→ **Text shown**:

A truck on a train

Posted by on July 10th, 2020  •  0 Comments

As we get closer to retirement we’ve been planning how that’s going to look. I clearly remember standing in dad’s sunny laundry room when he was about my age now. He was excited about the plans he’d made  concerning his extra health insurance plan. He predicted (correctly as it turned out) that he’d end up in a nursing home, so he bought a special policy that would cover the cost.

Sue and I, on the other hand, have been looking closely at our  stable of vehicles: a 2010 V6 RAV4, a 2004 two wheel drive Tacoma, and a 1991 Corolla. When we load them up with climbing, camping and painting gear there is no room to sleep inside. Our Corolla wagon is even worse. It’s a 370,000 mile beater for around town that’s drive-able but missing fourth gear.

Many folks in the  climbing community are investing in vans that cost up to $200,000. Some news stories speculate that young people are priced out of the housing market and choose to make car payments instead.  We’ve seen  charming young climbing couples who have fixed up Ford and Chevy vans from last century. We saw dozens of them in our last climbing trip to Idaho. There were also a slew of climbers in vans and trucks with pop up campers on the back. There were even a couple sprinters with popup tops added. Do they really need that much space and luxury?

We camped up in BLM land in the RAV4. We had our little 20 year old 4 season  Bibler backpacking tent. It leaks badly, so I staked out a tarp on top of it. It looked like a legit homeless encampment up there. During two nights of our stay our neighbors in the next campspot drank until 2. There was a drunken woman who had a very annoying  laugh. She brayed, kind of like a drunk donkey with a toothache, and it went on and on. There is no campground host to call up there, and no such thing as a quiet hour.

Boondock  camping has been compared to the wild west.  Truth be told, it’s been me and my climbing buddies talking and playing music late into the night on past trips. So this was a bit of karmic payback.

→ **Provided data**:
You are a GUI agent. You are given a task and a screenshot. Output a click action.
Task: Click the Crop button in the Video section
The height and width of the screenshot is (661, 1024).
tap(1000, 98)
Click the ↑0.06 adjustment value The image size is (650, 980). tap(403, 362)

→ **Parts of the exercise**:
[A] Update the retirement post from "Sue and I, on" up to and including "missing fourth gear.", replacing "Tacoma" with "Ranger".
[B] Continue the retirement post about camping and vehicles from where it stops.

→ **Task-by-task answers**:
[A]
Sue and I, on the other hand, have been looking closely at our  stable of vehicles: a 2010 V6 RAV4, a 2004 two wheel drive Ranger, and a 1991 Corolla. When we load them up with climbing, camping and painting gear there is no room to sleep inside. Our Corolla wagon is even worse. It’s a 370,000 mile beater for around town that’s drive-able but missing fourth gear.

[B]
On the second night, Sue slept in the RAV4 (better sound proofing) while I braved it out in the tent, wearing ear plugs and numbing my brain with whiskey. While climbing in the city, we kept seeing all the van life people driving by in their gas hogs. There were literally trains of them going up and down the rough dirt roads.

My 2004 Tacoma runs like a top, but with 270,000 miles it’s a bit gutless going over the passes with a full load. And it’s far too small to sleep in without a lot of extra luggage shuffling to the front seats every morning and evening. Both cars run fine, but neither serves our needs well.

We are getting older and feel like we’ve earned some luxury in our retirement. We spent a few days looking at new trucks and settled on a very rare model of the Tundra. They are extremely hard to find. Our dealer actually gave up on finding one, but I kept looking and eventually discovered a way to make autotrader.com filter by: new, Tundra, within 50 miles, low to high pricing. Hours and hours of searching eventually revealed the truck we wanted at a heavy discount.

I used the vin number to find the same truck at a much higher price on the dealers website. I called them and told them about the low price on autotrader.com. She confirmed the details but said it wasn’t yet available…that it was on a train and expected to be on her lot between the 12th and the 20th. Long story short we placed a deposit on the truck. Once we get the truck in hand we can look into canopies.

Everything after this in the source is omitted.